▸ **Exercise text**:

--- --- ---

The first thing to mention that will immediately improve conversation skills are conversation starters.  

What are the first words to come out of your mouth?

A good conversation starter can transform an awkward, forced conversation into an interesting, very pleasant conversation. It’s important to have a variety of conversation starters in your back pocket. Once you do, you will see how much easier it is to form connections with co-workers, customers, partners, or anyone you meet at a social event.

Improving your conversation skills and having the ability to easily start a conversation translates to more opportunities and more meaningful relationships in your life. This = happier life.

So, what makes a good conversation starter? How will this improve conversation skills?

Well, let’s talk about the 7 categories of conversation starters you need to know:

1. Open-ended: These are the most impactful conversation starters and what you can use in every conversation. A broad question typically generates far more engaging answers than a yes or no question.

2. Random: Break out of the regular weather and job-related questions to improve your conversation skills. Nothing is wrong starting with basic starters but surprise the person you’re talking to out of their mundane conversation routine. Don’t be afraid to ask random questions to get a conversation going or to spice it up!

3. Professional: Some topics are more appropriate for your friends and family than people you’re just meeting, especially at a professional event. Your questions should never make your conversational partner uncomfortable during networking events. Have some talking points about your industry, the event or people you’d like to meet.

--- --- ---

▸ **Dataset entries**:
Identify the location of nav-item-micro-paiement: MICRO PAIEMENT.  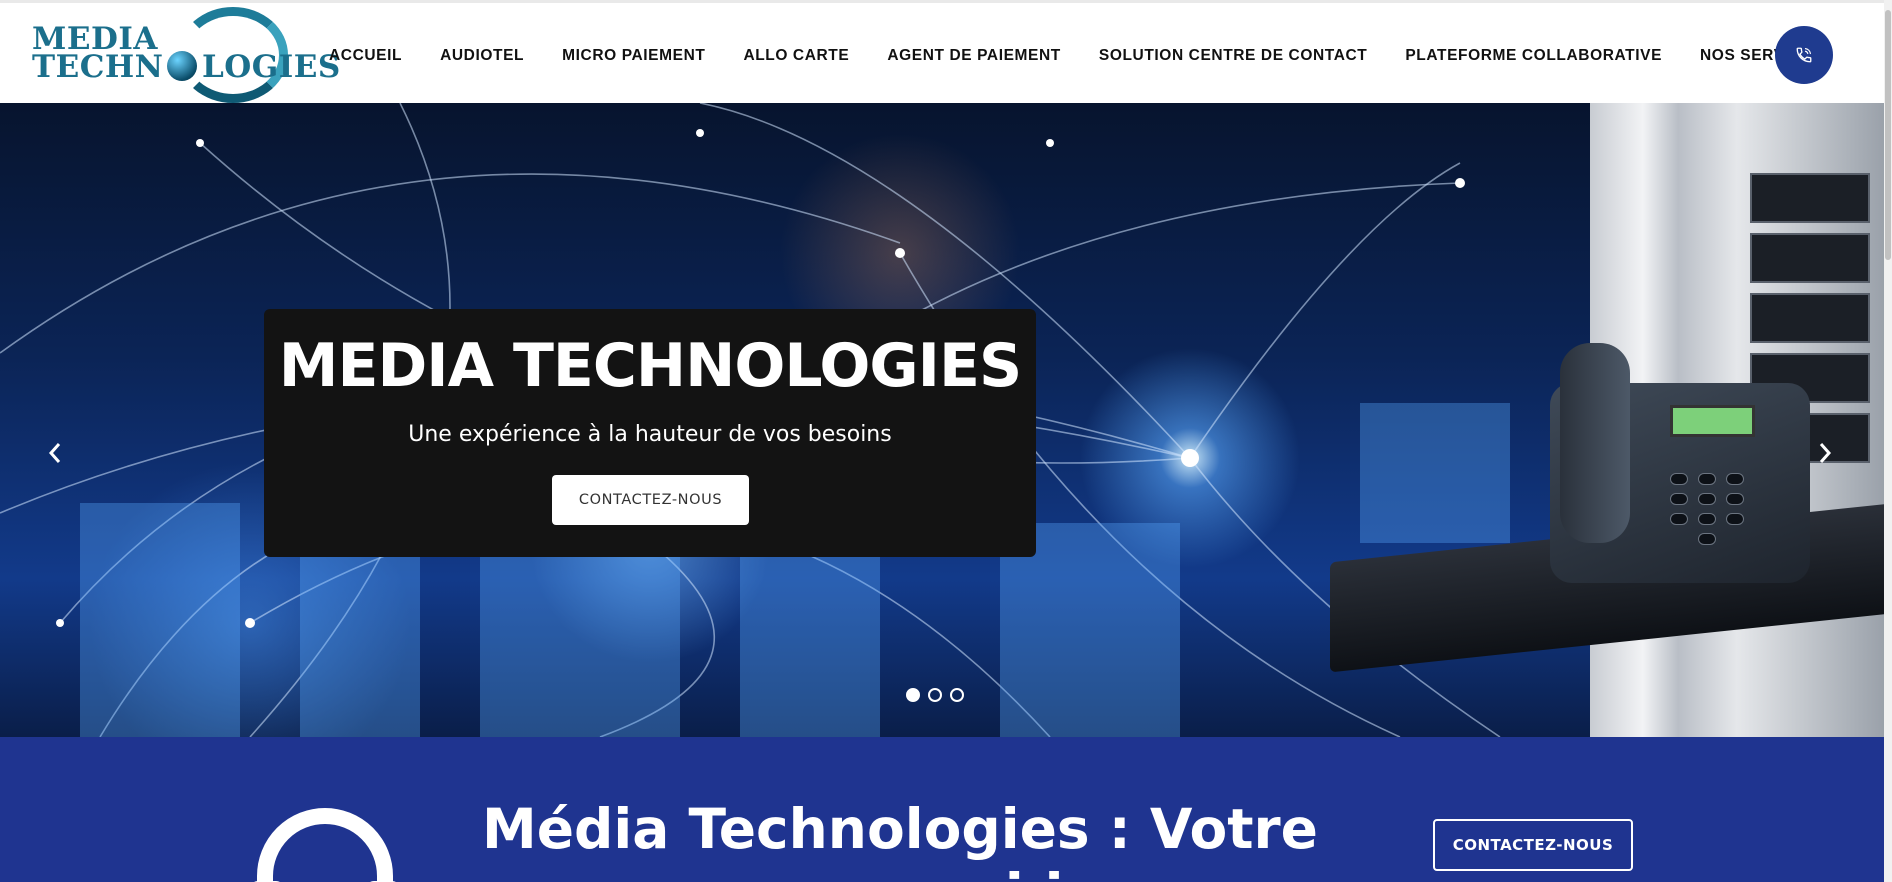
(634, 56).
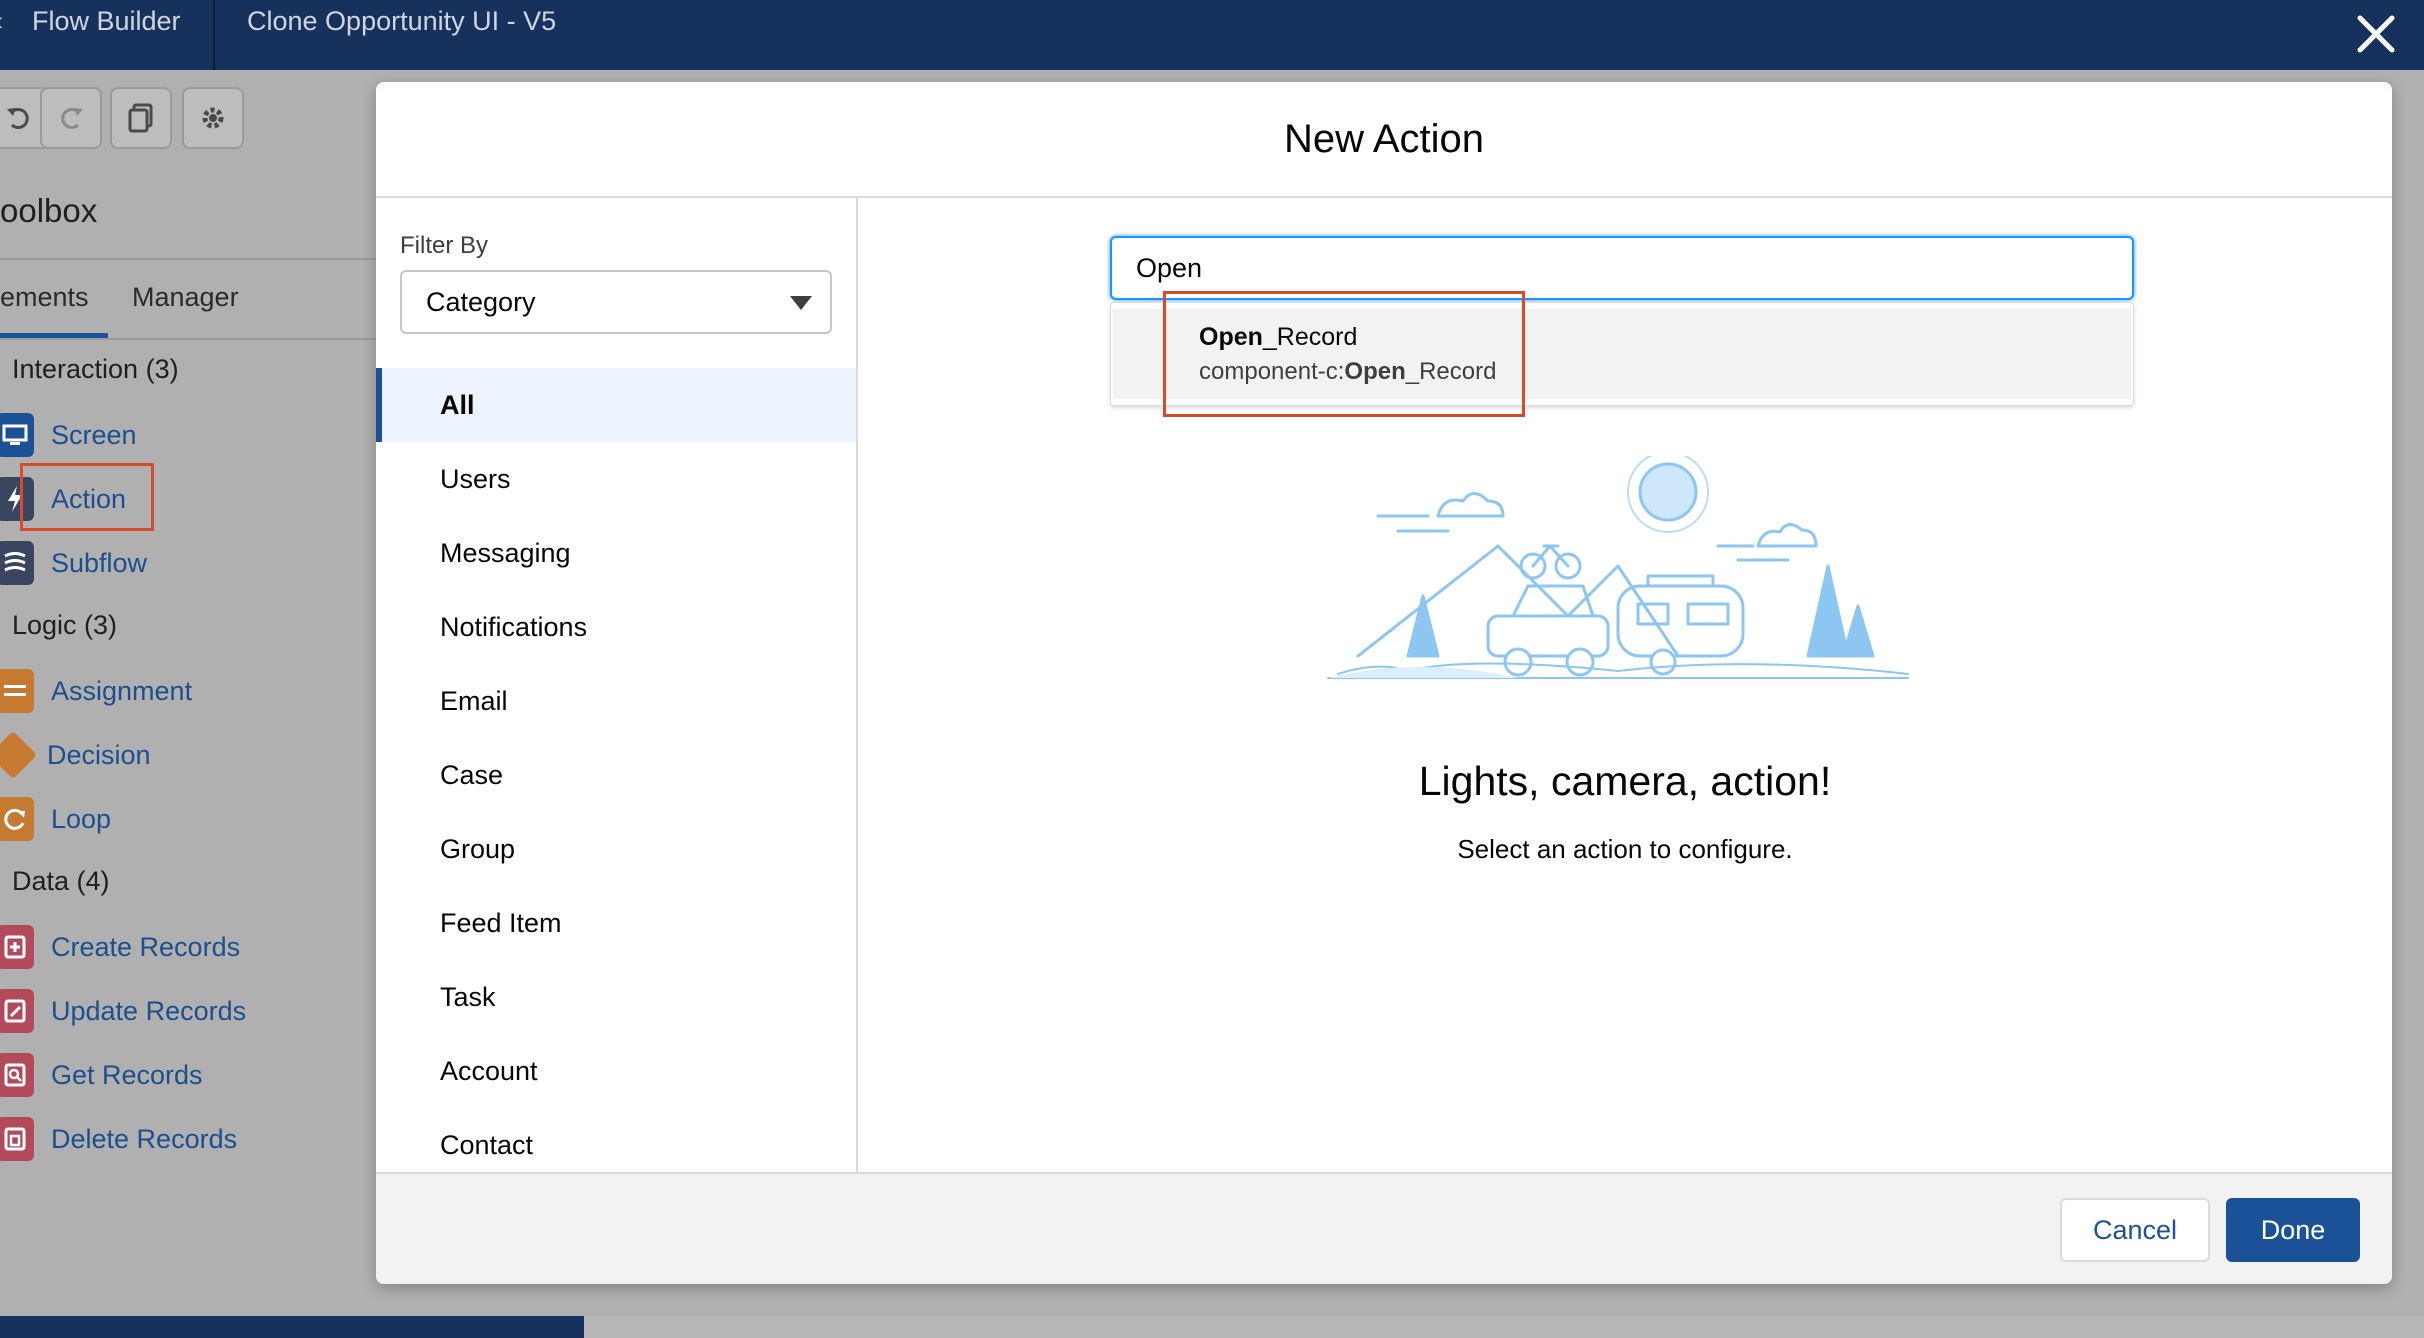  What do you see at coordinates (96, 691) in the screenshot?
I see `sidebar-item-assignment: Assignment` at bounding box center [96, 691].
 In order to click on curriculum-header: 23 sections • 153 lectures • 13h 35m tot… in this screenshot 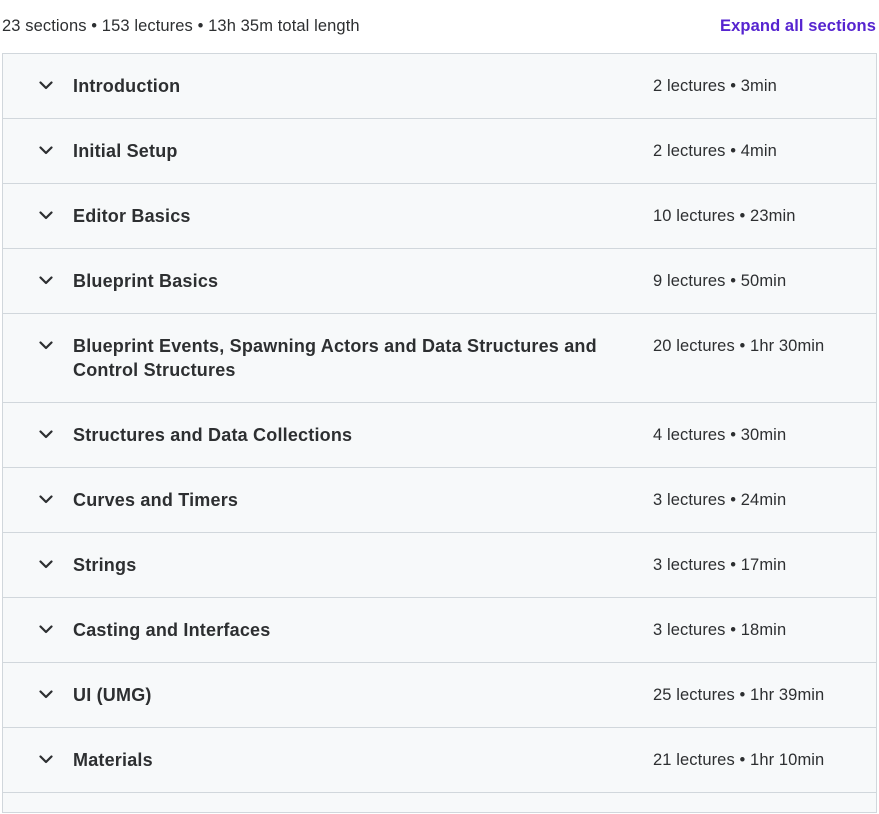, I will do `click(440, 26)`.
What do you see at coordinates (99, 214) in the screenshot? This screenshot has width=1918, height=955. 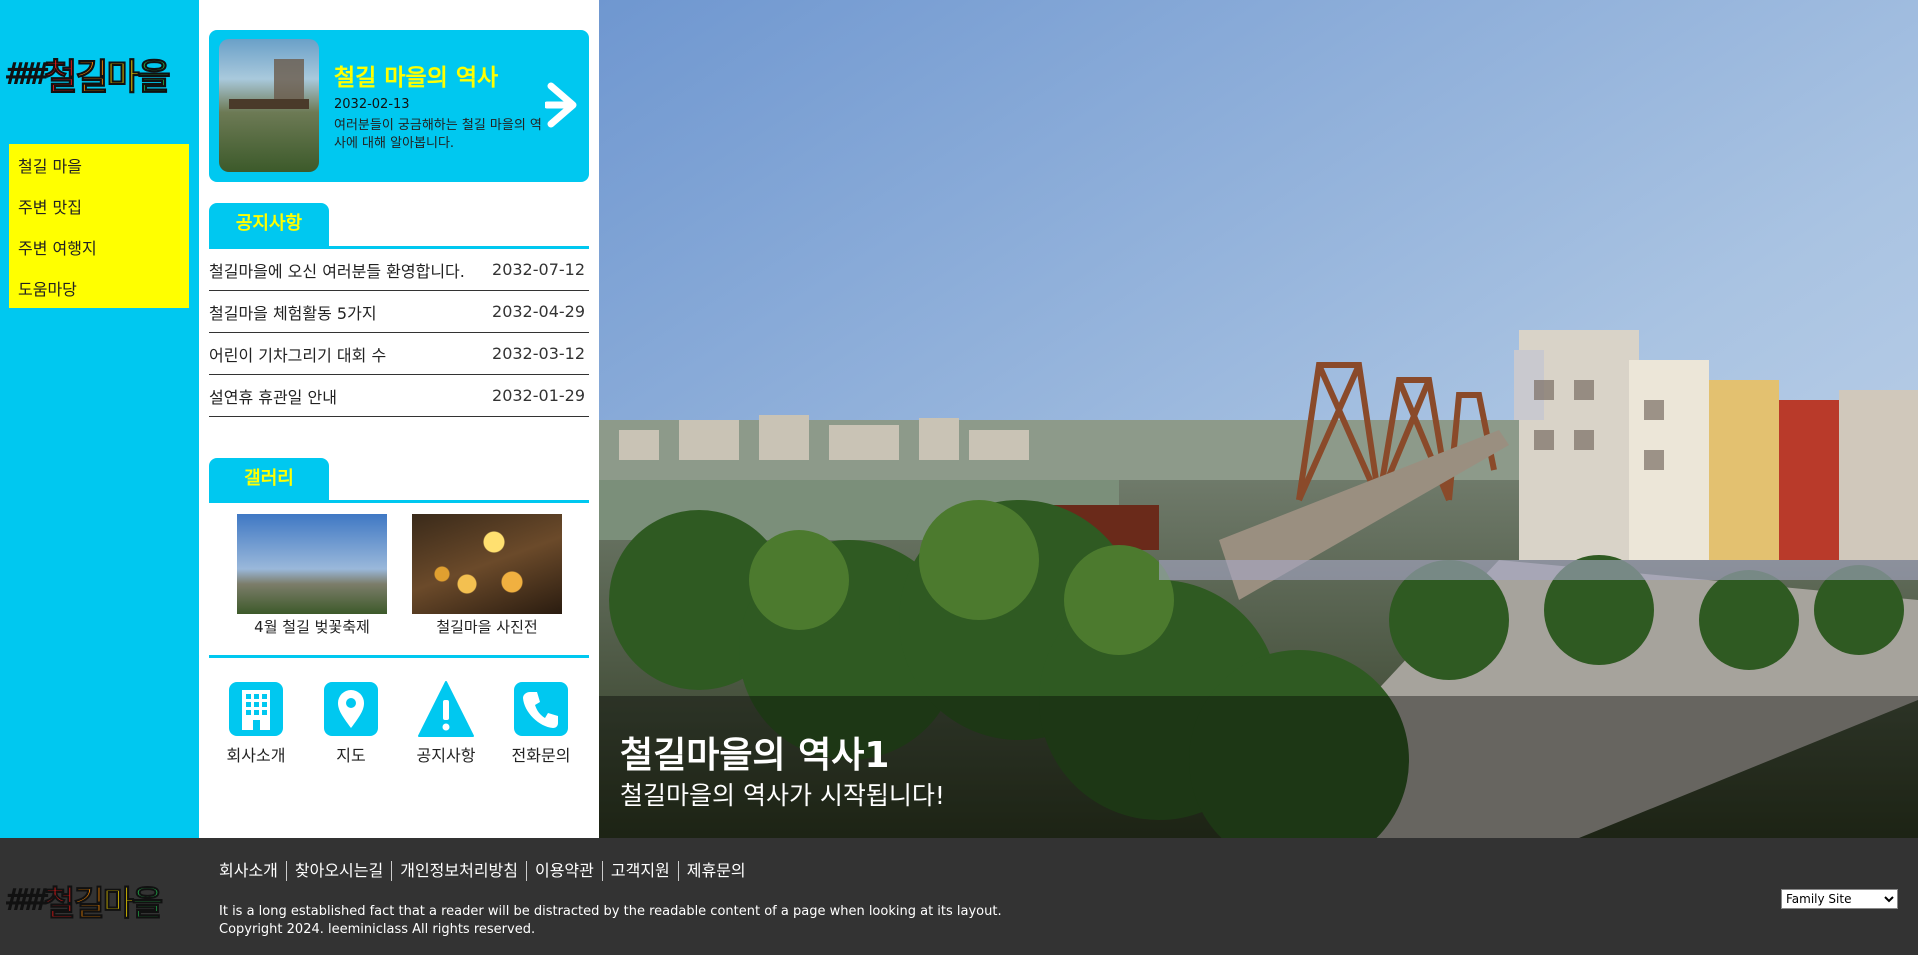 I see `nav-item-restaurants: 주변 맛집` at bounding box center [99, 214].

--- --- ---

▸ **Check your understanding**:
a) In the text on conversation starters, which category is named as the most impactful?
b) Summarize the text on conversation starters in two sentences.
c) Resume the text on conversation starters from where it stops.

▸ **Solved problems**:
a) Open-ended conversation starters.

b) A good conversation starter can turn an awkward exchange into a pleasant one, and having several ready makes it easier to connect with people and leads to more opportunities and meaningful relationships. The text then goes through categories of starters: open-ended questions, random questions that break routine, and professional talking points that keep new contacts comfortable.

c)
4. Nearby: Start a conversation about something timely or specific, such as your location, an event you’re at, what someone is wearing, or current interests. The other person will find it easier to contribute to the conversation.

5. Learning: If you’re attending a conference or event, ask other attendees about something they learned. Or, ask them to teach you something you don’t know. “Tell me more about that!”

6. Content: Ask if they recommend any books, blogs, podcasts, or videos. You might find a mutual interest that you can talk about.

7. Fun Facts: Start conversations about where they work, their favorite food and restaurants in the area, or chat about something they learned recently. Fun facts are ideal for networking events or happy hours to use during a conversation.  Here’s a fun fact: Did you know the famous line in Titanic from Leonardo DiCaprio, “I’m king of the world!” was improvised.

Alright, you now have an idea of which category of conversation starters you can use before or during a social event.

Let’s make our way into specific examples and the strategy of how you can start a conversation with anyone, improving your conversation skills right now!

Strategies you can use to start the conversation.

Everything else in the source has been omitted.